But if you can step out of the judgment that insists alive must mean happy, then you can see that alive really means feeling. Feeling fully any and every emotion that washes over you and accepting it. Relinquishing control and living it and living through it, thoroughly. That is the alive moment.

Something I find curious this moment (it is not that exact moment she left us, by the way, but a moment at her bedside a few days before) is that my mother was severely hearing impaired, and the details I hold on to are almost all auditory. Silence except for a few distinct sounds: the ticking of the clock on the shelf; the furnace kicking in and vibrating the entire house, even the glassware in the cupboard; the snow-plow scraping the road as it passed in front of our house; the wind-chimes on the back porch, hanging amongst her sheets. The sound of her uneasy breathing. The sound of mine after a deep breath, taken when I realized my breathing had grown shallow. “Breathe,” I said out loud, to myself, not to her.

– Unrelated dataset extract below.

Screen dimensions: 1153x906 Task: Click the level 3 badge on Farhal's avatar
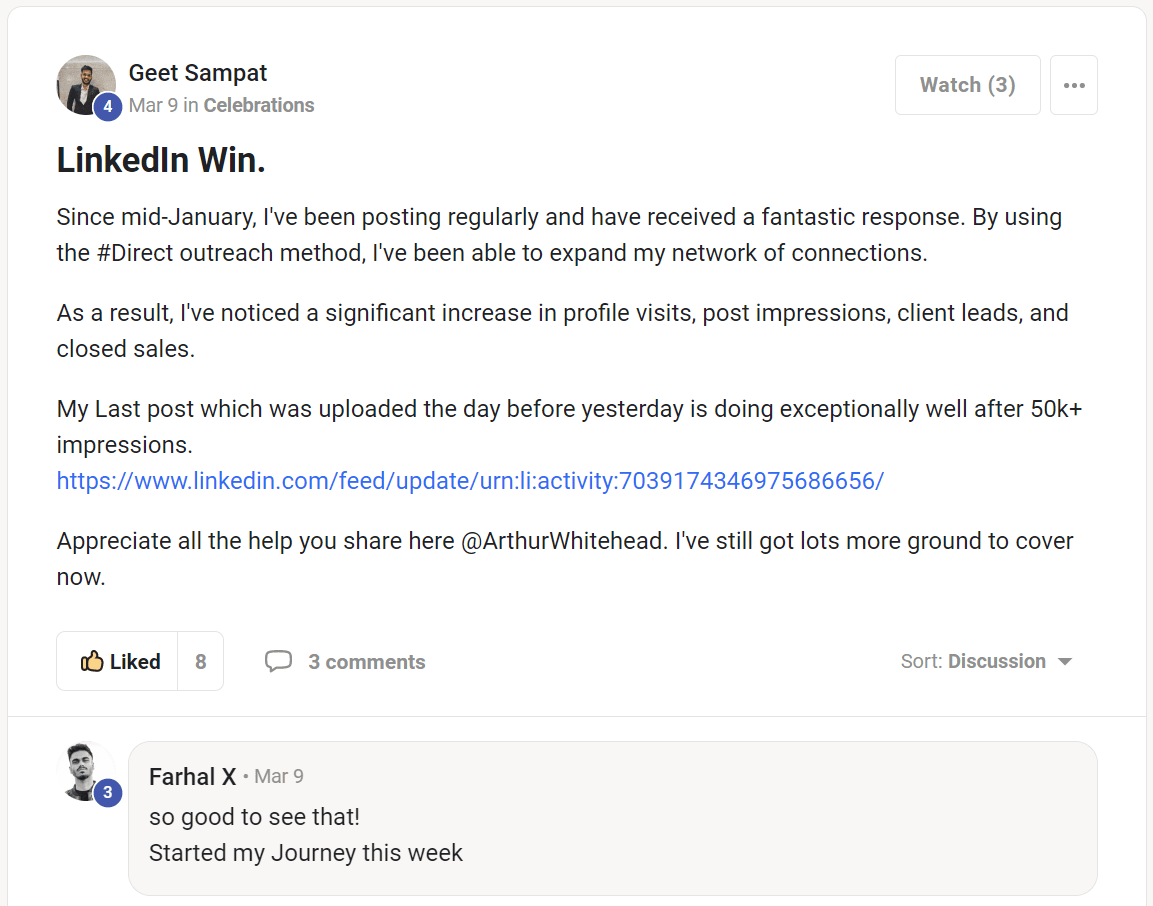[108, 792]
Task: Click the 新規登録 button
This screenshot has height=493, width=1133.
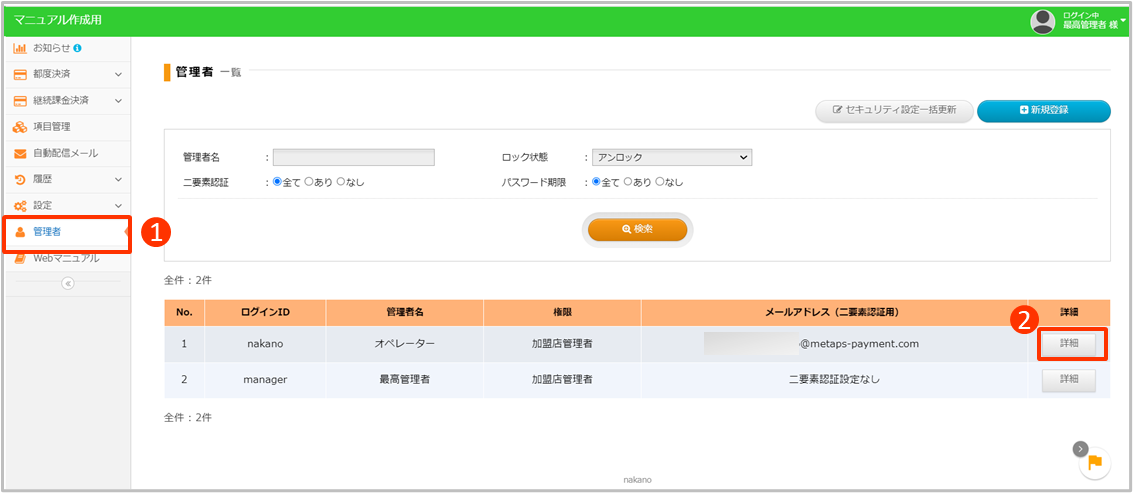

I knew my mother was readying herself to be no longer among the alive. I held her hand and in my heart, I could feel it hurt. It hurt so much, it hurt like my heart was being carved out of my chest with a sharp knife. I was present, all right, with the feeling, with the hurt. In pain, yes, but as alive as I’ve ever been.

I’m participating in Reverb10, and this post is in response to a prompt from author Ali Edwards: Moment. Pick one moment during which you felt most alive this year. Describe it in vivid detail.


Dec 2 2010

Stop and Start

What’s stopping me?

The cursor swings across the dock of icons perched at the bottom of my screen. Each one swells and rises and the tiny arrow passes, as if standing up to wave, “Choose me!” A small red circle whispers that there are 17 unread messages in my in-box. The Twitter app growls at me, someone I follow has just posted a tweet. I eye the Skype icon at the top of my computer screen, it is illuminated, green for go ahead, chat me, call me. Facebook is open on one of the tabs of my browser, She Writes in the other. These friendly distractions smiling at me, reaching out as if to offer me a piece of candy.

Last night’s pledge to get writing as soon as the kids left for school is not forgotten. I hear the door click shut, and their voices fade as they make their way down the stairs and out of the building, out of my way for the day. I heave the obligatory sigh of relief, warm up my coffee with scalded milk that’s been whisked until frothy. I sit with my laptop and I realize that this is my moment, this is bliss. I am alone. Hot café-au-lait beside me. The internet humming. My RSS feed. Favorite blogs. A scan of the tweets from overnight. Emails. Part of me needs that 1/2-hour to wake up, to wet my toes in the day and give myself the gift of messing about and luxuriously eating up time with the simple pleasures of the internet.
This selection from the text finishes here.